• _EXERCISE DIRECTIONS_:
Starting from the first line below, repeat the data exactly through to the last.

• _PROVIDED ENTRIES_:
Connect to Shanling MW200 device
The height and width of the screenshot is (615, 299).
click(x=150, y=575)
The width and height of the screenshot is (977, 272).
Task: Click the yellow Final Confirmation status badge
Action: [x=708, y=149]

• _OUTPUT OF THE EXERCISE_:
Connect to Shanling MW200 device
The height and width of the screenshot is (615, 299).
click(x=150, y=575)
The width and height of the screenshot is (977, 272).
Task: Click the yellow Final Confirmation status badge
Action: [x=708, y=149]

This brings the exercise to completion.